Гибких, волосатых, жестких мыльников на привале не водилось — одежда так и осталась грязной и мятой. Но зато имелась ванная комната, в которую по скрытым в стенах трубам поступала тёплая вода. Хотя бы умыться можно с удобствами. Что молодые люди и сделали по очереди.
Когда из ванной комнаты вышел юноша, девушка, сидя на краю кровати, еще расчесывала гребнем влажные волосы. Они струились водопадом, закручиваясь на концах мелкими спиральками. Если Летта и обладала красотой, вся она концентрировалась в них. Волосы впитали в себя румянец, зелень глаз, черноту ресниц и бровей. В этом обрамлении лицо Летты выглядело еще более бесцветным. Она казалось бесплотным призраком, которого держат на этой земле одни тяжелые косы. И, проводя по ним гребнем, девушка словно строила мост между небытием и жизнью.
Заметив, что за ней наблюдают, девушка смутилась. Быстрым движением прибрала волосы и вскочила на ноги. Тем более ссадина на скуле Олафа после умывания опять начала кровить. Он промокнул её полотенцем, но безуспешно. Летта начала шептать какой-то заговор, быстро проводя пальцем по коже юноши. Похоже, мать научила её не только петь песни Мракнесущего. Как бы то ни было, кровь послушно свернулась.
— Не удивляйтесь, если увидите нового хозяина привала, — опустив глаза, попросил Олаф негромко.
— А что случилось со старым? — быстро спросила Летта, и только теперь юноша вспомнил, что ещё ничего ей не рассказал.
Она слышала драку, наверняка, сделала свои выводы. Насколько соответствующие действительности — неясно.
— Думаю, скоро ему светит имперский суд.
— Понятно, — Летта не стала выспрашивать подробности.
Лишь поинтересовалась, все ли остались живы, и благожелательно кивнула, уверившись, что теперь всё в порядке. А потом не без любопытства спустилась вниз по лестнице. Наверное, ей мнилось, что привал преобразится магическим образом, наполнится посетителями и уютом, как в сказочных детских книжках, когда добро побеждает зло. Но кроме молодых людей — гостей не было. В трапезной по-прежнему царили тишина и покой. Столы и скамейки стояли вдоль стен, как и накануне вечером. На одном Летту и Олафа ждали завтрак и собранный в дорогу узелок с провизией. Однако сам новый хозяин привала так и не решился показаться на глаза. Хотя готовил отлично. Каша оказалась распаренной и в меру сладкой, печево — аппетитным и ароматным. Угги не обманул. В своем пятнадцатом королевстве он вполне мог служить поваром. Жаль, что привал находится на отшибе, честным трудом здесь не разживешься. А на противозаконное новый привальщик вряд ли способен.

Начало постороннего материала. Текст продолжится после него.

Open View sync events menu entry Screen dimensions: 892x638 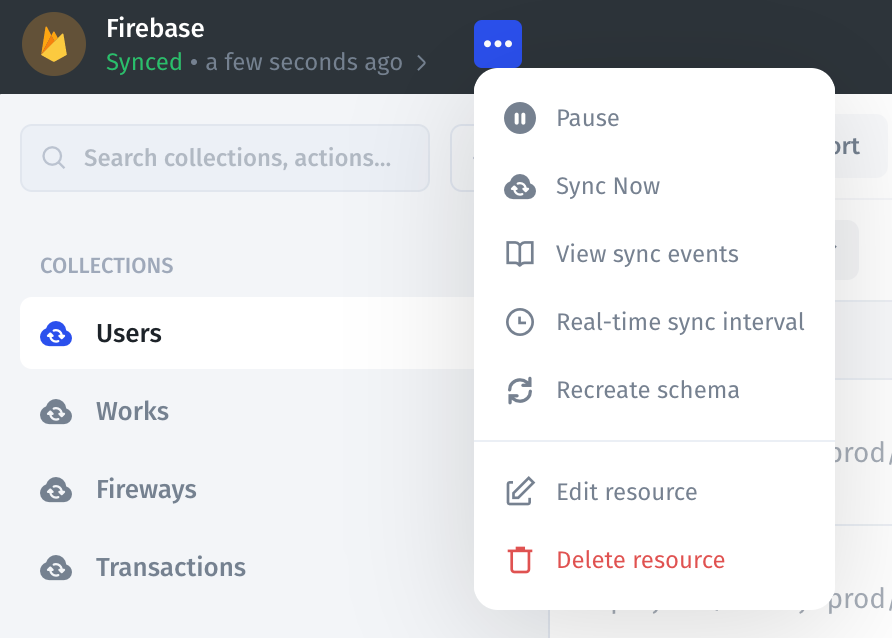(654, 254)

Летта отдала должное завтраку, встала из-за стола первой и вышла во двор. Олаф оставил на столе несколько монет и, махнув выглянувшему из кухни трехглазому, последовал за девушкой.
Двор при дневном свете выглядел скромно и серо: ни огородика, ни деревца, ни беседки. Солнце зависло в зените, обещая жаркий день, а молодым людям топать и топать пешком. Как и новому привальщику, если понадобятся продукты. В распахнутых настежь воротах конюшни виднелись пустое стойло и кормушка. Оставалось надеяться, что кто-нибудь — Януш или Курт — вернут позаимствованную повозку и лошадь, ведь они могут не раз пригодиться Угги.

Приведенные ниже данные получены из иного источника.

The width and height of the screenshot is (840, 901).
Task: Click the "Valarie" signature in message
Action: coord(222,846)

Летта уже стояла за воротами и выжидающе смотрела на проводника, замешкавшегося на пороге. Она выглядела веселее, чем накануне. Её глаза блестели, а шелковистые локоны, не прикрытые тяжелым капюшоном, развевались от легкого ветерка.
— Вас что-то смущает, встречающий проводник Олаф?

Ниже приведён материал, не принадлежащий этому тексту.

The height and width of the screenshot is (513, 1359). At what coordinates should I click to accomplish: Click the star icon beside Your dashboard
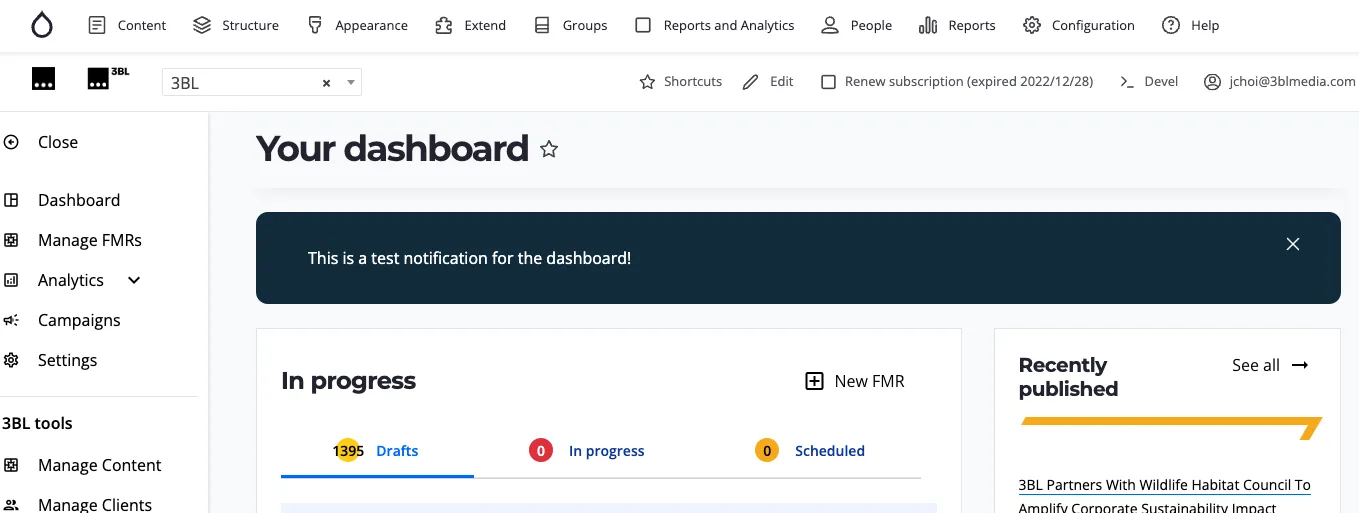tap(549, 150)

— Ничего, кроме вашей слишком теплой одежды, — ответил юноша.
— Мы же с юга, забыли? — Летта хихикнула и пошла по дороге, огибавшей привал и вновь поднимающейся из низины на поросший кустарником холм.
Идти было легко. Тропа оказалась довольно широкой и хоженой. Подъем — пологим и недолгим. Ветки не цепляли одежду, не кололи шипами и давали тень. Солнечные лучи застревали в густых зарослях. Ветер обдувал прохладой. Путешествие казалось необременительной прогулкой. Молодые люди шутили, делились наблюдениями. Их привлекали абсолютно разные вещи: Летту необычные растения, Олафа — птичий гомон.
Юноша показал ей гнездо, где прятала птенцов птица-капля. До поры до времени детеныши были прозрачными и незаметными, потом оперялись и обзаводились способностью менять окраску в зависимости от ареала обитания. Девушка заметила в глубине кустарника большой круглый плод, исцарапала руки, но достала его, а потом натерла ссадину проводника и свои царапины беловатым соком. На глазах ранки затянулись. Летта рассказала, что за эти плоды в Златгороде можно выручить не меньше ста сигментов, а Олаф всегда считал их бесполезными — на вкус они были горькими и не годились в пищу.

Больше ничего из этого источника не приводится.